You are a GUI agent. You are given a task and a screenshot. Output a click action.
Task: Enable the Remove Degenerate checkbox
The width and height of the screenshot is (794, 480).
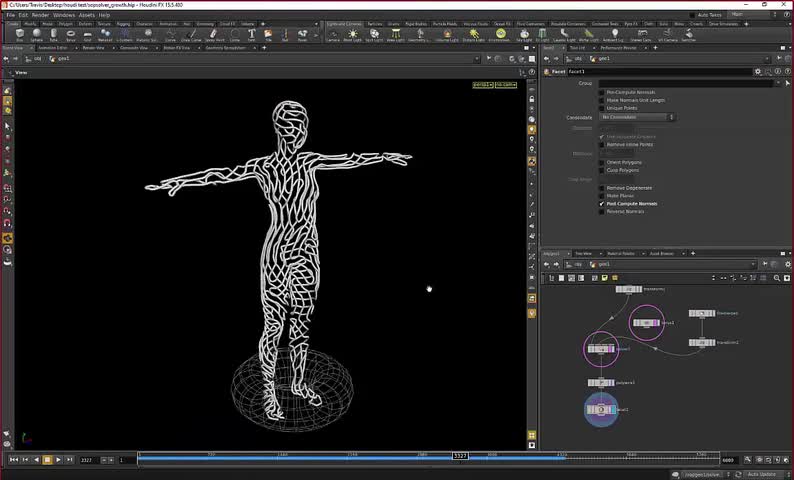[601, 188]
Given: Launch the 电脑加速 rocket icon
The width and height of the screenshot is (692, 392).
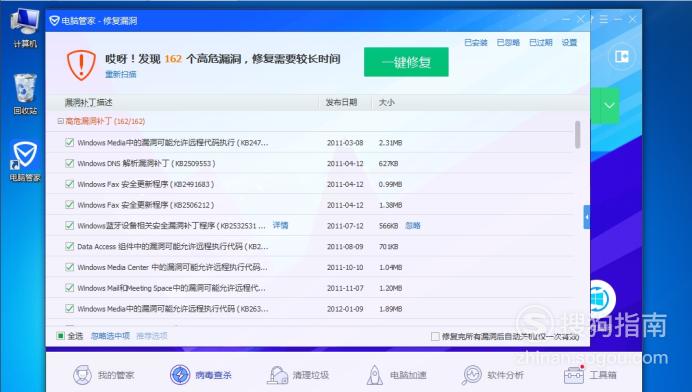Looking at the screenshot, I should 375,375.
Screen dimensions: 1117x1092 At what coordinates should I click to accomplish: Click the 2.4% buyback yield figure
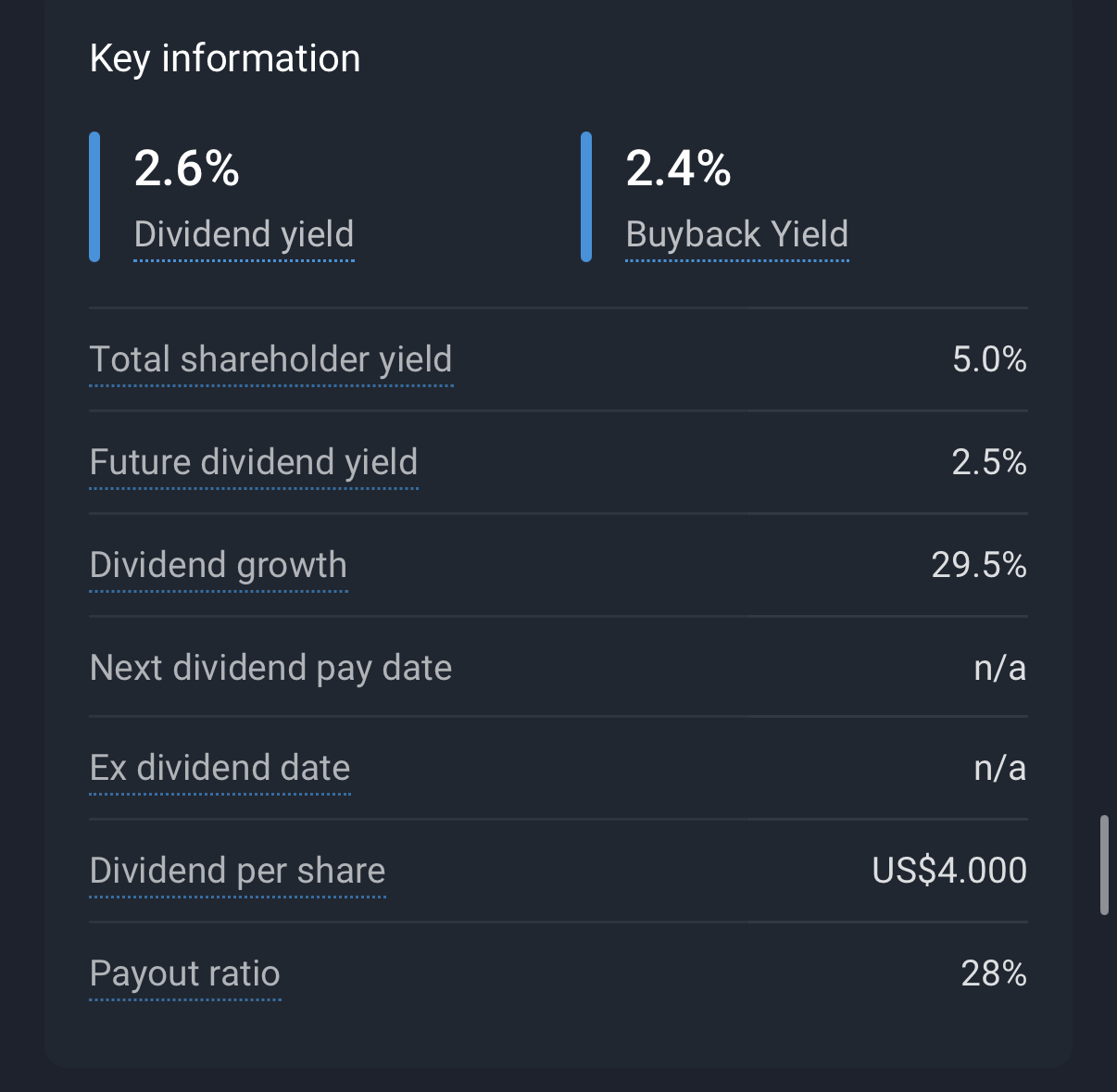[x=678, y=169]
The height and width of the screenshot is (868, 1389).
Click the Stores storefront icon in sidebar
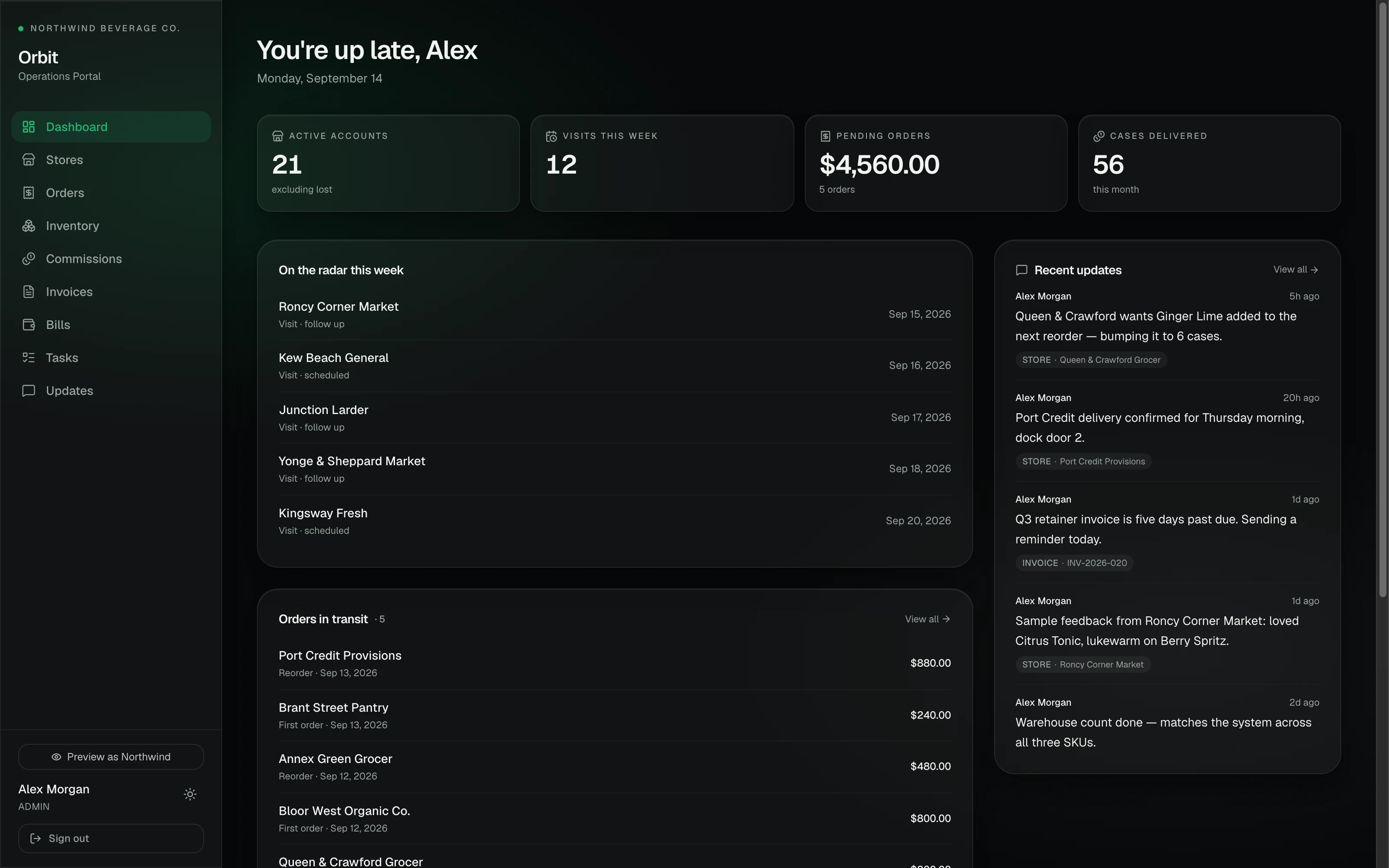pos(29,160)
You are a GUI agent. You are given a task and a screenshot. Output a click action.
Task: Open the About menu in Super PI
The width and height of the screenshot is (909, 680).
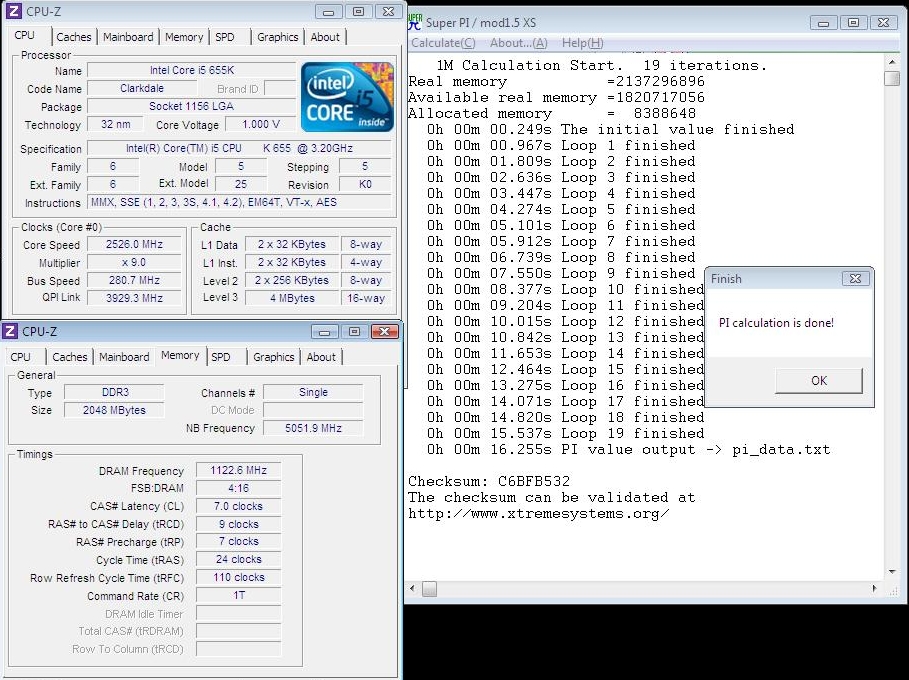[x=518, y=43]
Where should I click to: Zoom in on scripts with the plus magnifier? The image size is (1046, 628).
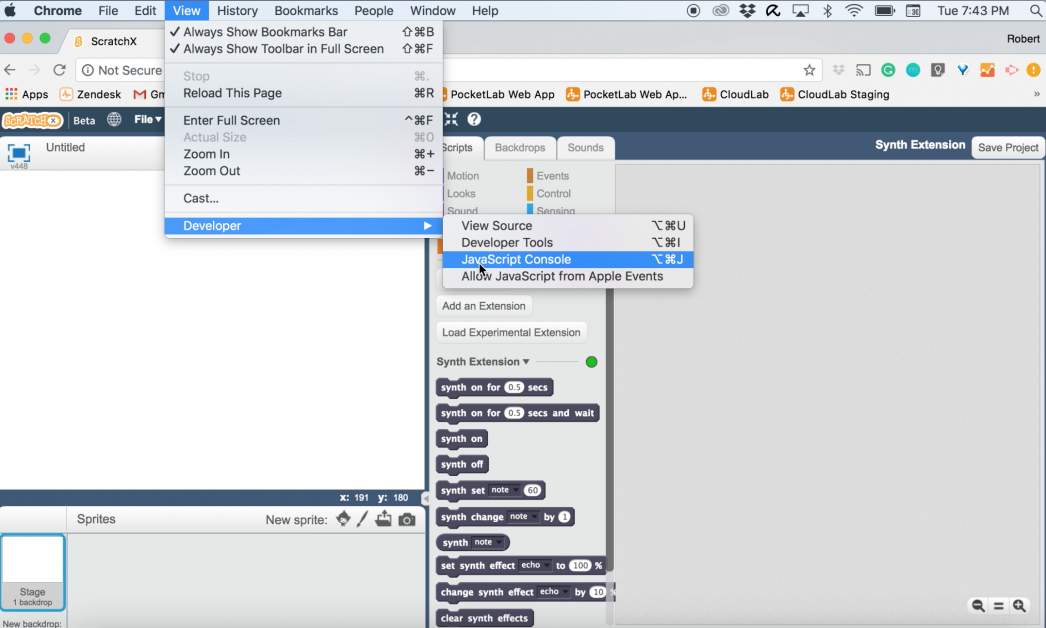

__________________________________________________

* **What you are asked to do**: The job is to set down the whole listing exactly, excluding any images.

* **Answer for the task**:
You are a GUI agent. You are given a task and a screenshot. Output a click action.
Task: Enable the Remove Degenerate checkbox
The width and height of the screenshot is (794, 480).
[601, 188]
Given: Launch the 电脑加速 rocket icon
The width and height of the screenshot is (692, 392).
Looking at the screenshot, I should 375,375.
Screen dimensions: 1117x1092 At what coordinates should I click to accomplish: Click the 2.4% buyback yield figure
[x=678, y=169]
The height and width of the screenshot is (868, 1389).
Click the Stores storefront icon in sidebar
pos(29,160)
You are a GUI agent. You are given a task and a screenshot. Output a click action.
Task: Open the About menu in Super PI
The width and height of the screenshot is (909, 680).
[x=518, y=43]
Where should I click to: Zoom in on scripts with the plus magnifier? The image size is (1046, 628).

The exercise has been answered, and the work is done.